Peter C. Jurs and Donald V. Eldred

Prediction of Chemical or Biological Properties of Organic Compounds from Molecular Structure

Chemistry Department, Penn State University, University Park, PA 16802, USA.

The relationships between the molecular structures of organic compounds and their chemical or biological properties can be investigated using quantitative structure-property relationship (QSPR) methods. This approach uses induction to seek generalities by examining large sets of compounds (a training set) for which the property of interest is known. Such QSPR studies involve three major activities: representation, feature selection and mapping. Representation involves calculating molecular structure descriptors to encode the compounds. General classes of descriptors include topological, geometrical, electronic, and hybrid representations of the molecules. Topological descriptors are calculated directly from the connection table representation of the structure and employ methods drawn from mathematical graph theory. Geometric descriptors are calculated from three-dimensional molecular models which are generated with molecular orbital methods. Electronic descriptors come from empirical or molecular orbital calculations. Hybrid descriptors are calculated using several of these representations, and they encode the molecule's ability to participate in polar interactions or hydrogen bonding. Intermediate between representation and mapping is feature selection, or descriptor selection, which involves finding the most informative subsets of descriptors from those in the descriptor pool using statistical methods, simulated annealing, or the genetic algorithm. Mapping involves analysis of the descriptors using multivariate statistical methods or computational neural networks (CNNs) to build mathematical models linking the descriptors directly to the chemical property under investigation. After their development from a training set, these models then can be used for predicting the property of interest for unknown compounds. Monte Carlo experiments are used to explore the role of chance in the generation of the models. This general QSPR methodology can be applied, in principle, to any chemical property that is determined by the molecular structure, and it has been applied to a wide variety of chemical properties.

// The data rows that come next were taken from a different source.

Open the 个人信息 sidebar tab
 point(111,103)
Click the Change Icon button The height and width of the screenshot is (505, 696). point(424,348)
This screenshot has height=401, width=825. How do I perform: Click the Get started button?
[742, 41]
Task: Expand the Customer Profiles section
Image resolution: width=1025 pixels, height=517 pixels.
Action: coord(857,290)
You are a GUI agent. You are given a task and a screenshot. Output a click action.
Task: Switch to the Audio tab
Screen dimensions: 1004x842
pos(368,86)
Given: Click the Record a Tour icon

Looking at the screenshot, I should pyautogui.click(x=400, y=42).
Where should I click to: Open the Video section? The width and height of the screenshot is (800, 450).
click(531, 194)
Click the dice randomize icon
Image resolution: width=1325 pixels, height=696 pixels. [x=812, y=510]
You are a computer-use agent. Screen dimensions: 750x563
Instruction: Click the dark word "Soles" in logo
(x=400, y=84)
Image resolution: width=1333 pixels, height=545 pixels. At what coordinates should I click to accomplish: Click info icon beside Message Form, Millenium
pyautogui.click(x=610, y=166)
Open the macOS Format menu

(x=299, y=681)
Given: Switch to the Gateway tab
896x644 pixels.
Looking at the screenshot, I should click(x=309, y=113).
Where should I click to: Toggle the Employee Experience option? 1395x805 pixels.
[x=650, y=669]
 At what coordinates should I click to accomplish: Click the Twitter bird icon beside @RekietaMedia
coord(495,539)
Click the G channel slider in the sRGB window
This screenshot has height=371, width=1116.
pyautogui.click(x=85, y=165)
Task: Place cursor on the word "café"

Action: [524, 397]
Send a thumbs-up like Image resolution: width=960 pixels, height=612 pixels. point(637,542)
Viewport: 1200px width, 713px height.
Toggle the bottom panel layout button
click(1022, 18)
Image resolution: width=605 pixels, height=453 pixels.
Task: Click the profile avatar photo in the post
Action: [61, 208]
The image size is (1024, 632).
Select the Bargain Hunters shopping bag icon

Recent investigations involving computational neural networks and genetic algorithms serve as examples of the application of the QSPR methods. Three-layer, feed-forward neural networks trained with a quasi-Newton method have provided excellent results in several QSPR studies. The genetic algorithm has been shown to be very effective in performing descriptor selection. Specific applications to be discussed include an aqueous solubility study and a pesticide toxicity study.

The aqueous solubility study involves a set of 332 diverse organic compounds taken from the Aquasol data base. The solubility was expressed as the -log(molarity) and spanned the range from -2 to +12 log units. Successful models were found using the genetic algoroithm and computational neural networks. A nonlinear CNN 9-6-1 model using nine calculated structural descriptors (four topological, one geometric, three charged partial surface areas, and one electronic descriptor) was developed that had an rms error of 0.39 log units for the 265-compound training set, an rms error of 0.36 log units for the 30-compound cross-validation set, and an rms error of 0.34 log units for the 32-compound external prediction set.

The toxicity study involves the successful prediction of acute toxicity rat LD50 values [0 < -log(LD50) < 4] for 54 pesticides which contain the structural features R3P=O or R3P=S. The data were taken from three papers by T. B. Gaines. Successful models were generated using the combination of genetic algorithm feature selection and computational neural networks. The best model used seven molecular structure descriptors (four geometric and three topological descriptors) and had an rms error of 0.20 log units for the 44-member training set, an rms error of 0.23 log units for the five-member cross-validation set, and an rms error of 0.25 log units for the five-member external prediction set.